Most commonly, 1D low-field NMR is used to partition moisture based on the relaxation time, T2, of the different moisture fractions [29,48,49,54]. However, the obtained T2 is affected by both the chemical and physical environment. Instead, two-dimensional (2D) low-field NMR offers the possibility to separate the effects of chemical and physical environments. Studies using this technique have found that there are two distinct populations of moisture within cell walls [59,61,62,63], which has also been observed with Quasielastic Neutron Scattering (QENS) [64]. It has been hypothesized that one of these water populations is related to water bound to wood polymers while the other is related to free water clusters [61], or that these water populations are present in different locations in different chemical environments within the cell wall material [59,62,64]. However, it is not yet clear what the two water populations observed with 2D low-field NMR and QENS represent. Older studies using DSC also determined two populations of moisture within cell walls: freezable and non-freezable water. However, Zelinka et al. [65] showed that the freezable water fraction was actually located in small macro-voids outside the cell walls, so this is most likely not related to the two water populations observed by 2D low-field NMR and QENS.
In the end, much remains to be discovered about the factors controlling the equilibrium moisture content in the full moisture range as well as the interplay between water in different physical locations (cell walls, macro-voids) and chemical environments within these.

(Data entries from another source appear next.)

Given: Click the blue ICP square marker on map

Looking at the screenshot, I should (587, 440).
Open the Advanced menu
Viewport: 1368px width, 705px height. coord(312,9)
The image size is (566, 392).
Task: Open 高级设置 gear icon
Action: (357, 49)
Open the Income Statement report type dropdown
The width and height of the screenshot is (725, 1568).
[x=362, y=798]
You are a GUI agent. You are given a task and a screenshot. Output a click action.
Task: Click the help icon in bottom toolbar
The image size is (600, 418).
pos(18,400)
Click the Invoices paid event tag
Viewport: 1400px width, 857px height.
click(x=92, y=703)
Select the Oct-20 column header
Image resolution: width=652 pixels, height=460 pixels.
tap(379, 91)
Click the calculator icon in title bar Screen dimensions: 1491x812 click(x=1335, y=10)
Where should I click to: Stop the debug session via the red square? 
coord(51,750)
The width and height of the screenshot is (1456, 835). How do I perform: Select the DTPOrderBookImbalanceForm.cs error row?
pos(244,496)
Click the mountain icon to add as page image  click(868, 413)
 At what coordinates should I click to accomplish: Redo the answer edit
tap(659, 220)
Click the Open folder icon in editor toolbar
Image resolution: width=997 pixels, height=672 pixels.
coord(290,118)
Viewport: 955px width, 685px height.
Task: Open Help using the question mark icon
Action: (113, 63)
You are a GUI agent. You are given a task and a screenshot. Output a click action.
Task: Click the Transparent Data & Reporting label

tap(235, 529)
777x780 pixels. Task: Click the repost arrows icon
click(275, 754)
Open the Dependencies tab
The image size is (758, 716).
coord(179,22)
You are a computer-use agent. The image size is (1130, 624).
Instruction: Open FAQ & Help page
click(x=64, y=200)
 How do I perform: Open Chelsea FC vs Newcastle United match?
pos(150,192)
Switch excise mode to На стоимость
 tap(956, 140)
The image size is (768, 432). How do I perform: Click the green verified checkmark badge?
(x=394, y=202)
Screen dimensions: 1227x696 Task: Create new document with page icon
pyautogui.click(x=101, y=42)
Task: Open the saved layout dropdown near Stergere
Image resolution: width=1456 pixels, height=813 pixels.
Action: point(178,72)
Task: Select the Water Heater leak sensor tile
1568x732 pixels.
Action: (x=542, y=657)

Central to gaining new knowledge will be the use of complimentary experimental techniques to characterize the moisture as well as appropriate moisture conditioning to ensure a uniform distribution of moisture states within the wood.

2.2. Swelling and Shrinkage

Dimensional change as a result of a change in moisture content is one of the obvious effects of moisture on wood. In the dry state, the solid cell walls of wood are virtually non-porous [21,22]. Therefore, water molecules entering the cell walls result in the creation of transient nano-pores [66] and an increase in dimensions of the cell wall material (swelling). Similarly, these nano-pores collapse, causing the dimensions to decrease (shrinkage) when water molecules are removed from the cell walls upon drying the wood. The volumetric changes of bulk wood are approximately linear in the moisture content range from dry to 25–30% [67,68,69]. Above this range the volumetric change per change in moisture content gradually decreases to zero in the 40–45% moisture content range [67,68,69]. The maximum moisture content for cell walls of many wood species is in the range 26–50% [46,47,49,50,70], and capillary water becomes increasingly dominant in the over-hygroscopic range. It remains to be seen whether the decline in volumetric changes corresponds with increasing amounts of capillary water that does not contribute to shrinkage and swelling. Another possibility could be a difference in the contribution from the two water populations found within cell walls, because the proportion of these changes with moisture content [59,64]. No matter the cause of the decreasing volumetric changes, more detailed information can be obtained from measurements on a scale closer to that of the cell walls than measurements on bulk wood specimens. For instance, X-ray tomography has been used to characterize swelling behavior in the hygroscopic moisture range of wood tissue [71,72,73] and on micro-pillars cut out of cell wall material [74]. Furthermore, developments in experimental setups for moisture conditioning in the over-hygroscopic range during X-ray tomography [75] could potentially also be used for swelling measurements.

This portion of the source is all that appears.